I was just reading the little blurb about Bosco Mann in the newest Bass Player Magazine and something just didn’t sit well. I have a few of the Daptone Records’ releases, and I really enjoy the music… to a point. On one hand, I think the Dap-Kings and their associated projects are a welcome antithesis to two decades of lame mainstream R&B and the recent movement– no longer referred to as blue-eyed soul, but instead– “Starbucks Soul” that keeps getting turned around as the genuine article. It’s good to hear real music fans make music for real fans. However, I think they found an audience by building off of the timelessness and versatility of old R&B. You can’t go anywhere without hearing a Motown song, or an old Aretha song, or Al Green, or Otis Redding– and there are tons of reissues of formerly underground and unknown artists from that period popping up and selling like mad in the indie shops– why not design a whole label that pays hommage to that concept. Great idea.

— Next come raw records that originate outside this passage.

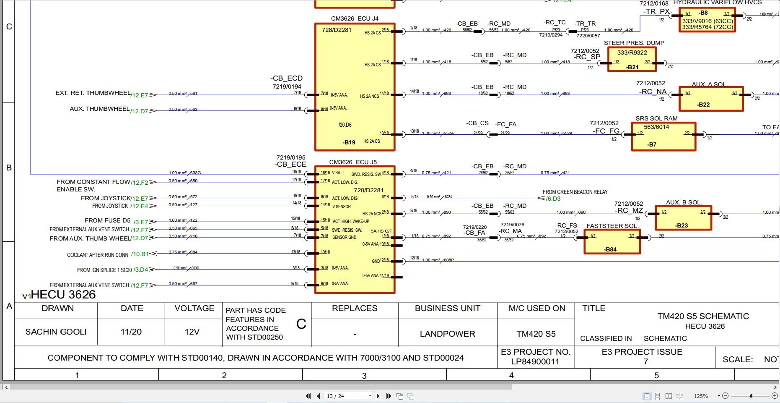Screen dimensions: 780x403
Task: Enable continuous scrolling page mode
Action: [658, 396]
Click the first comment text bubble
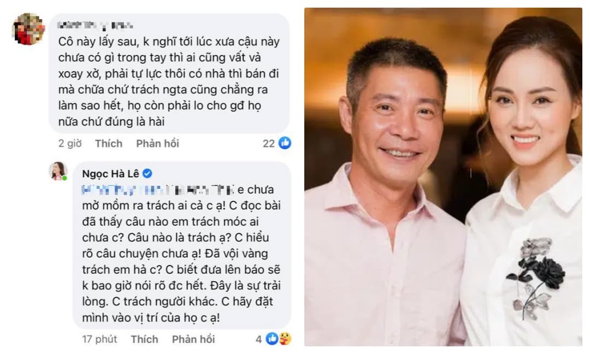This screenshot has width=590, height=354. pos(169,74)
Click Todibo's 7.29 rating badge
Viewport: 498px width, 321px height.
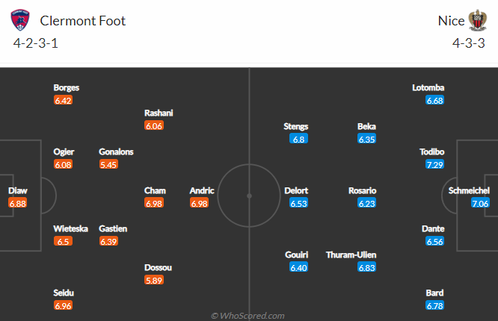[x=434, y=164]
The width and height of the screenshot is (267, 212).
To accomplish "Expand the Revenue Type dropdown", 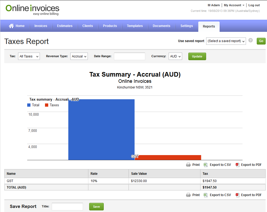I will [x=79, y=56].
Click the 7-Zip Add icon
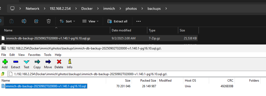The height and width of the screenshot is (96, 266). point(5,62)
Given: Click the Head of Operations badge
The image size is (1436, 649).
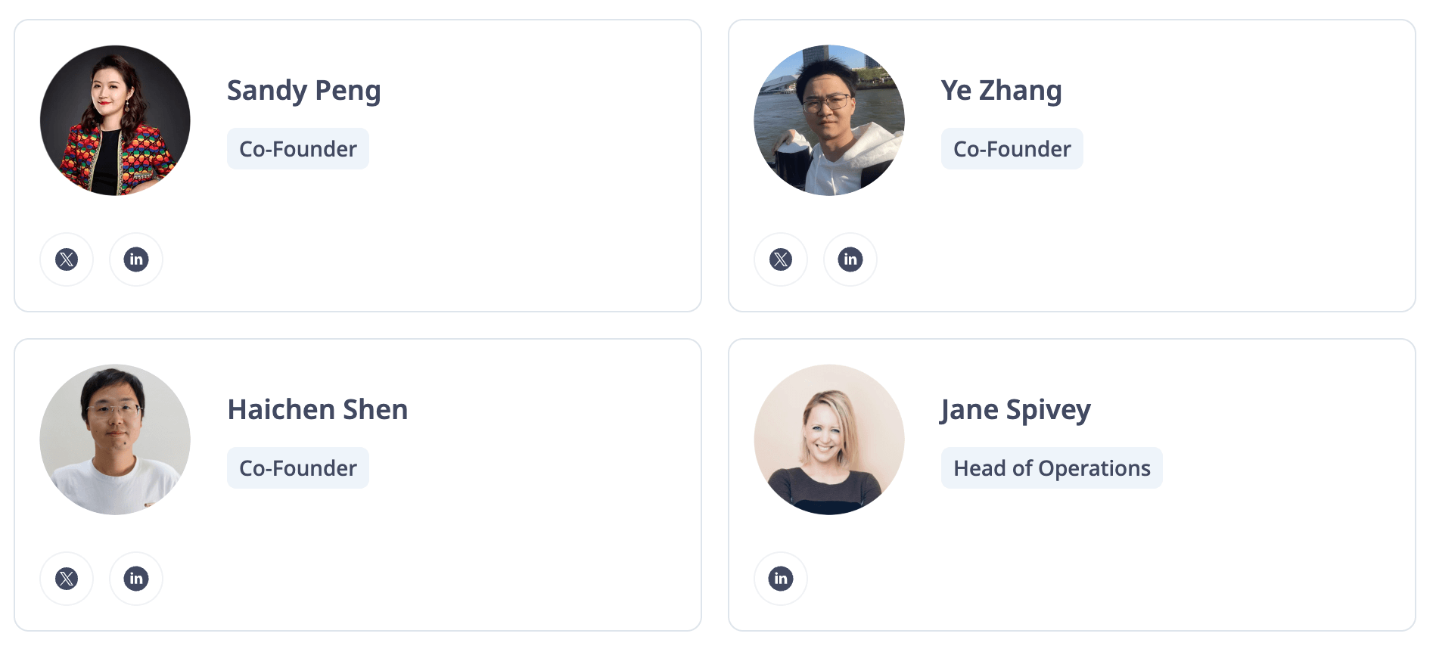Looking at the screenshot, I should point(1052,468).
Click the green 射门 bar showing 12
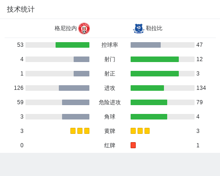 point(155,59)
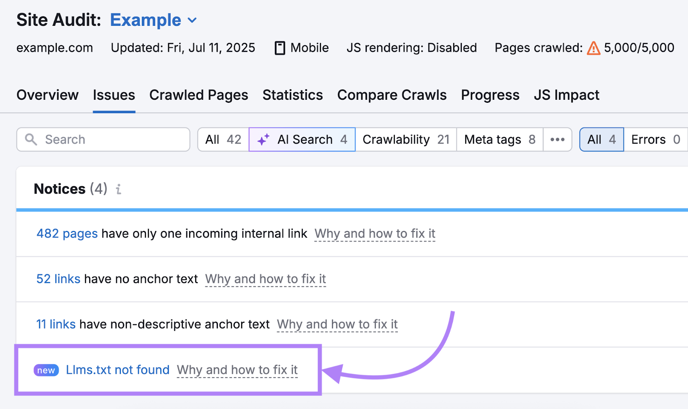
Task: Open the Progress tab
Action: pos(490,95)
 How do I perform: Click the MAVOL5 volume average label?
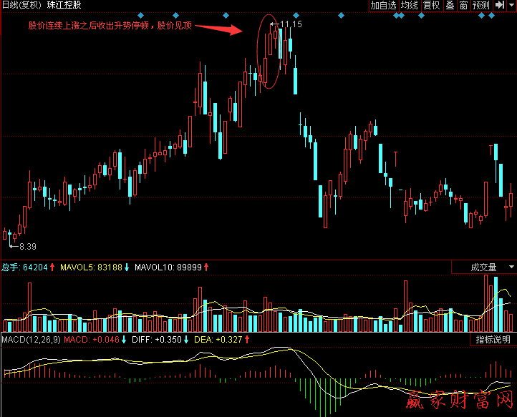click(x=90, y=268)
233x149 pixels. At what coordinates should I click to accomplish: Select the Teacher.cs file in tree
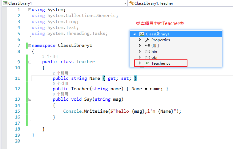click(x=161, y=63)
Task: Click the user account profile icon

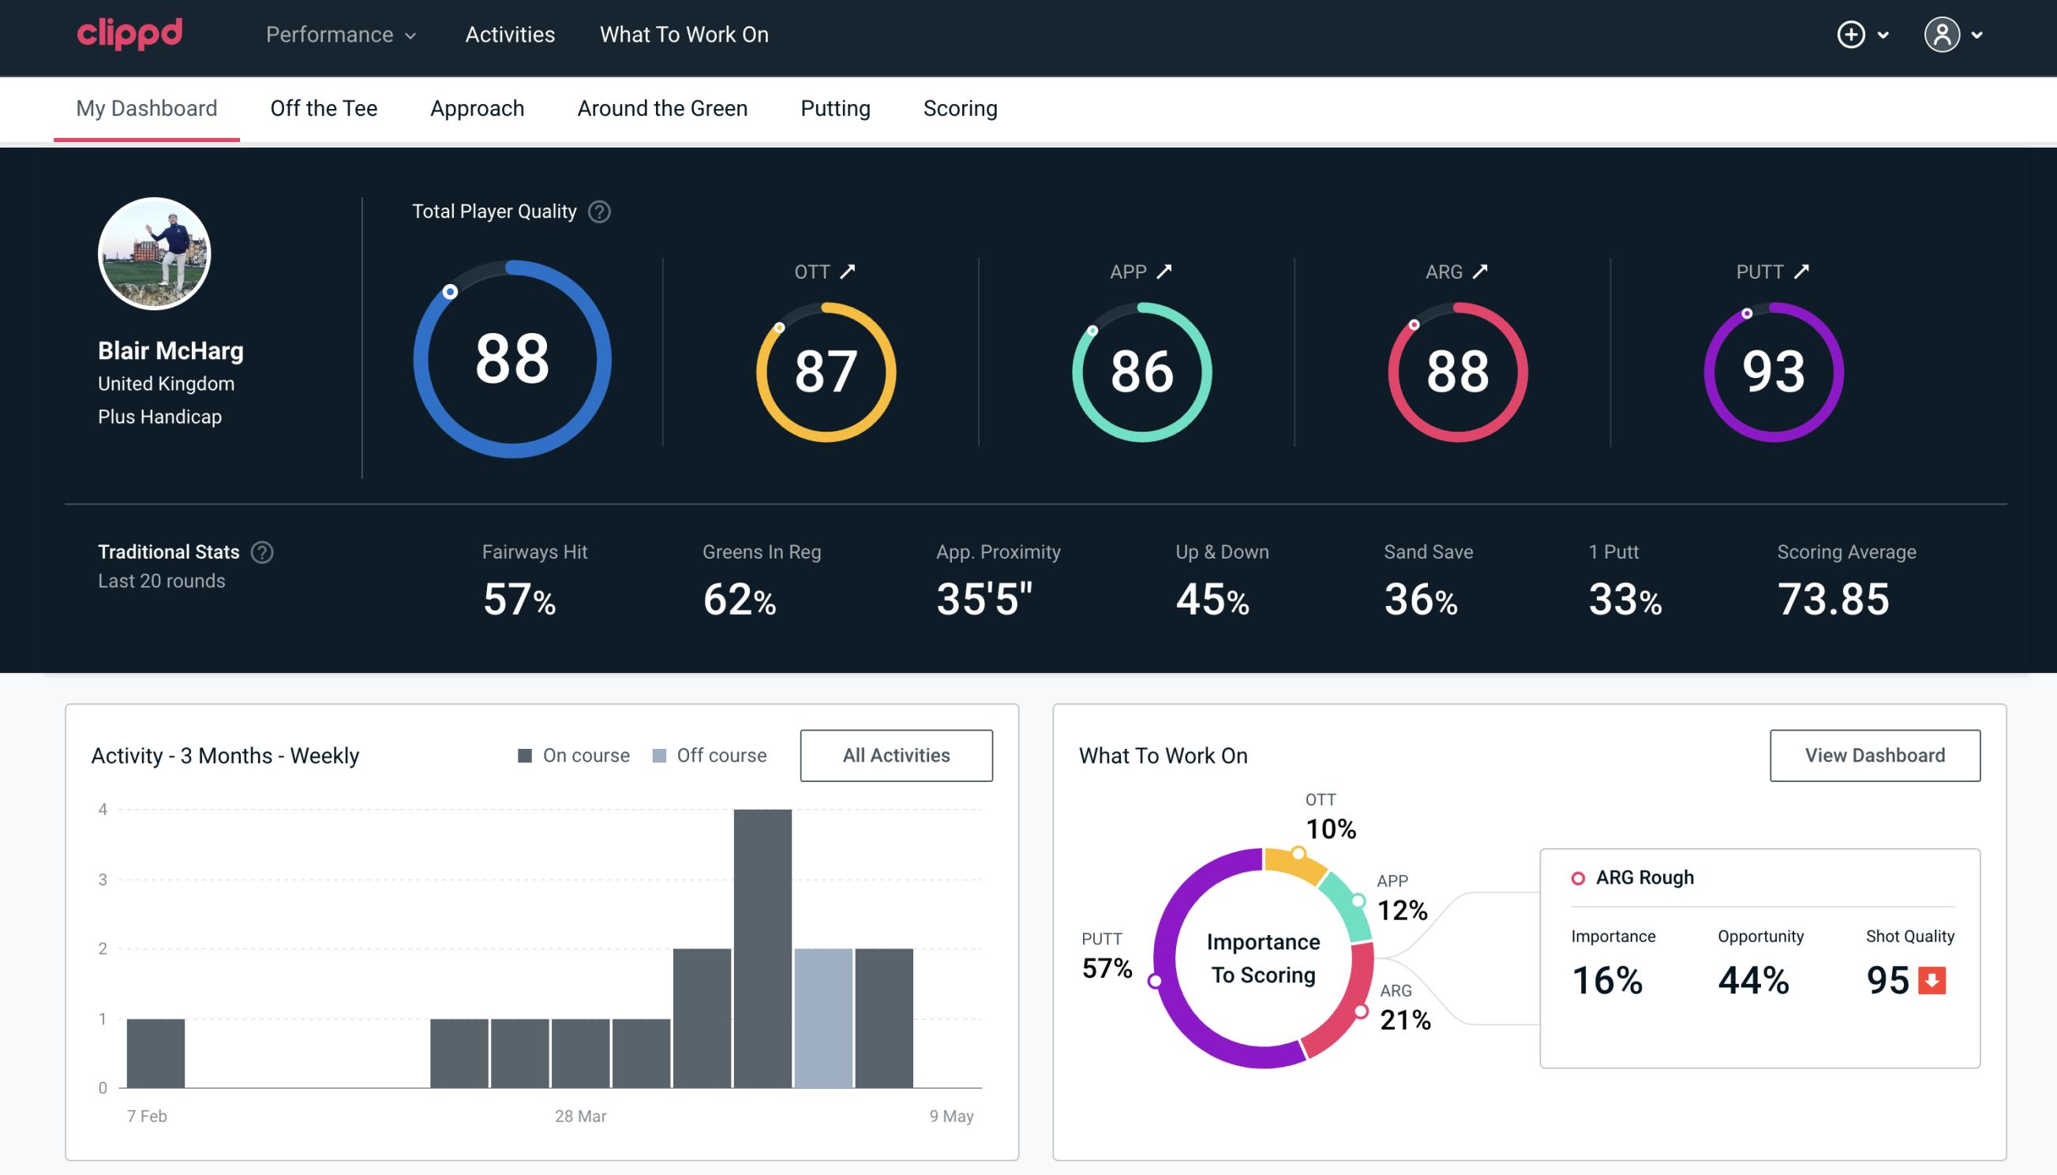Action: (1942, 36)
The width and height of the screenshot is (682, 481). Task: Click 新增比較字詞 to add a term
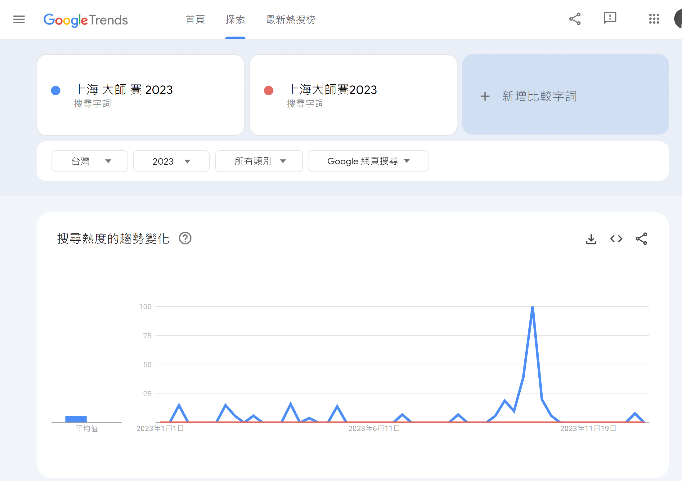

The problem is that the music itself takes no chances whatsoever. When Bosco Mann says that these are guys who know how to play tastefully in bands, I– at first– agree, but then what I hear is music without any sense of adventure. Don’t get me wrong, the Daptone stuff is groovin’. You’re gonna like the music, you’re gonna want your friends to get into it too– but it’s not going to make you especially excited about buying more than a couple of albums after you realize that they are all essentially the same thing over and over again. Tasteful… yeah, but really it’s just a bunch of semi-pro dudes with a gimmick who hide behind some fabulous vintage gear and competant marketing and refuse to take any real chances. The result is the equivalent of a cabaret act with an incredible marketing scheme. They look, sound and talk like a real vintage R&B band, they have hip names, they play weird guitars you’ve never seen before, but they won’t wow you with inventiveness or originality because that would destroy the concept completely.
So when I read about Bosco Mann gushing about his pawn-shop bass, and bragging about not needing to use more than three strings and rubbing greasy food on his brand new rotosounds to deaden them, I can’t help it imagine that he’s conjuring up some hip “Sixties’ R&B Cat” schtick to throw around in his interview to promote his cliche “Sixties R&B label.” These are stock interview responses we’ve heard from so many great players, and Bosco’s regurgitating as though he was film the soul music Spinal Tap. His image is a cartoon caricature of a 60’s R&B musician and it is as derivative as the shiny jacket and sunglasses he and his bandmates wear.
I will however, always hold him in the highest regard for getting a dark-skinned black woman with some meat on her bones to be the frontwoman for the Dap-Kings. We’ve had far to many Alicia Keys proclaiming to be the best soul NYC could offer. I always thought it was bullshit. Sharon Jones is an incredible singer and an incredible performer.
Then again I can’t help it negate that respect for association with that talentless trainwreck, Amy Winehouse.